Entries drawn from a collection
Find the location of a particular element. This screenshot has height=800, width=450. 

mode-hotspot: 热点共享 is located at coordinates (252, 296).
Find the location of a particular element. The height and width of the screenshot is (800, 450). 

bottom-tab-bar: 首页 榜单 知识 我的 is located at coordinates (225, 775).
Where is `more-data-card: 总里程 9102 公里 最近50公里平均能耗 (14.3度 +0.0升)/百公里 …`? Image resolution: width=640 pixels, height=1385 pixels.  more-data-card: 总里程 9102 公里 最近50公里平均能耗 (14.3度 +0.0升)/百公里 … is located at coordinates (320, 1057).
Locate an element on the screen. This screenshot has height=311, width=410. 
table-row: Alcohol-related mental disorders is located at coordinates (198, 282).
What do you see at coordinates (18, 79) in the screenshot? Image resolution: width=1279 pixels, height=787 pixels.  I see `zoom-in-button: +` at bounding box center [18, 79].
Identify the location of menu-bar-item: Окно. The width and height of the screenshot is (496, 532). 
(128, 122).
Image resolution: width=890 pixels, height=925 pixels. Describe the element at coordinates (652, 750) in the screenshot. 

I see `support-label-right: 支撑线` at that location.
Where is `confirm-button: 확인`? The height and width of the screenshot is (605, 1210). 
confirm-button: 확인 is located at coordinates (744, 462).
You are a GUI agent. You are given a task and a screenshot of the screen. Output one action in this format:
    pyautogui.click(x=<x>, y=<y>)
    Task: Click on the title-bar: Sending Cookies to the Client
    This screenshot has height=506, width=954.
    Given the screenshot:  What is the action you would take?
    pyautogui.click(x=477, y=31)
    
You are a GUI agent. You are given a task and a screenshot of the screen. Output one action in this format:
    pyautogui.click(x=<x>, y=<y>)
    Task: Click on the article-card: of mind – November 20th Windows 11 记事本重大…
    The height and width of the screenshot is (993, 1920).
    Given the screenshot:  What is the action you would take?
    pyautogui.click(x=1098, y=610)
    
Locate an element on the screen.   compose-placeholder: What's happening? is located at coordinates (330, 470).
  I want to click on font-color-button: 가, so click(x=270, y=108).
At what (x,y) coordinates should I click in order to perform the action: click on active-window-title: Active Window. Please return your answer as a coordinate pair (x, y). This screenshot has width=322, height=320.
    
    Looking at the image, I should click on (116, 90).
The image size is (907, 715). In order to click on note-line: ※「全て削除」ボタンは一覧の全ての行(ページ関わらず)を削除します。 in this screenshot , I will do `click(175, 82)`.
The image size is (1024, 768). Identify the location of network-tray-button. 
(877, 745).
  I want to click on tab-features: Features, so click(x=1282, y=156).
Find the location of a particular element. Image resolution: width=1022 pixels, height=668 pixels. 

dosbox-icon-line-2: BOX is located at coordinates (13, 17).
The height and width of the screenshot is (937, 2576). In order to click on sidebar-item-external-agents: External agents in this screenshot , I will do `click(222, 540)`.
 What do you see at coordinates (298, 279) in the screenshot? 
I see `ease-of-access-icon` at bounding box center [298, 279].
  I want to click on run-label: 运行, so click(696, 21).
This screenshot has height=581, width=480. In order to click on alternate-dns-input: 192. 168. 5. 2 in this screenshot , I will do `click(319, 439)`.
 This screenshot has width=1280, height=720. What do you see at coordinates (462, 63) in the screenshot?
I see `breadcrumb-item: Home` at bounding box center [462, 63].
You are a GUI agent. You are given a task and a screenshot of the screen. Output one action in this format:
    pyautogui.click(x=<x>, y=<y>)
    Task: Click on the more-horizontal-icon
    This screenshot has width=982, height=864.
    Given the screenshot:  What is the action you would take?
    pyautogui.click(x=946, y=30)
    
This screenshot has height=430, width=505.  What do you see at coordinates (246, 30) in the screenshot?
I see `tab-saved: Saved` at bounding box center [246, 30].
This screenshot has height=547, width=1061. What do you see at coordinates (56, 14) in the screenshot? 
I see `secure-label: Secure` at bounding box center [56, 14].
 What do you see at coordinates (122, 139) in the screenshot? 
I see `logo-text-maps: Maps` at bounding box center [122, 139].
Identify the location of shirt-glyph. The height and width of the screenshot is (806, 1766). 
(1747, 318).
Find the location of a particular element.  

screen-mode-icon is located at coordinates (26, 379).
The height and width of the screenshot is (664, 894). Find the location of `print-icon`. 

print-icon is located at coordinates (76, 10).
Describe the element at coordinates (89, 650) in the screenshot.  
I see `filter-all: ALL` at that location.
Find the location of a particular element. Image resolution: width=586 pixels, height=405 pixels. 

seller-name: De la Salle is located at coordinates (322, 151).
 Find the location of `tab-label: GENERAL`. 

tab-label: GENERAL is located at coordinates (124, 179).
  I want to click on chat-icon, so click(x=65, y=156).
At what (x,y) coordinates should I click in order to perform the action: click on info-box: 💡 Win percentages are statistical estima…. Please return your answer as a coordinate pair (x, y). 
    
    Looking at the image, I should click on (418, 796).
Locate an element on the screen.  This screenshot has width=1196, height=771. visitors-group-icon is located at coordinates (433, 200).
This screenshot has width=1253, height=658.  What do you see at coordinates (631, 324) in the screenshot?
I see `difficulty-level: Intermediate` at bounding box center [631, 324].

[What you are asked to do]
Update the stretch of lines from the beginning through the line containing "pyautogui.click(x=477, y=31)", putting "specific element" wherever "particular element" appears and leaving everything else unchanged.

[Expected output]
Find the location of a specific element. This screenshot has height=800, width=450. 

mode-hotspot: 热点共享 is located at coordinates (252, 296).
Find the location of a specific element. The height and width of the screenshot is (800, 450). 

bottom-tab-bar: 首页 榜单 知识 我的 is located at coordinates (225, 775).
Where is `more-data-card: 总里程 9102 公里 最近50公里平均能耗 (14.3度 +0.0升)/百公里 …`? Image resolution: width=640 pixels, height=1385 pixels.  more-data-card: 总里程 9102 公里 最近50公里平均能耗 (14.3度 +0.0升)/百公里 … is located at coordinates (320, 1057).
Locate an element on the screen. This screenshot has height=311, width=410. 
table-row: Alcohol-related mental disorders is located at coordinates (198, 282).
What do you see at coordinates (18, 79) in the screenshot? Image resolution: width=1279 pixels, height=787 pixels.  I see `zoom-in-button: +` at bounding box center [18, 79].
Identify the location of menu-bar-item: Окно. The width and height of the screenshot is (496, 532). 
(128, 122).
Image resolution: width=890 pixels, height=925 pixels. Describe the element at coordinates (652, 750) in the screenshot. 

I see `support-label-right: 支撑线` at that location.
Where is `confirm-button: 확인`? The height and width of the screenshot is (605, 1210). 
confirm-button: 확인 is located at coordinates (744, 462).
You are a GUI agent. You are given a task and a screenshot of the screen. Output one action in this format:
    pyautogui.click(x=<x>, y=<y>)
    Task: Click on the title-bar: Sending Cookies to the Client
    This screenshot has height=506, width=954.
    Given the screenshot:  What is the action you would take?
    pyautogui.click(x=477, y=31)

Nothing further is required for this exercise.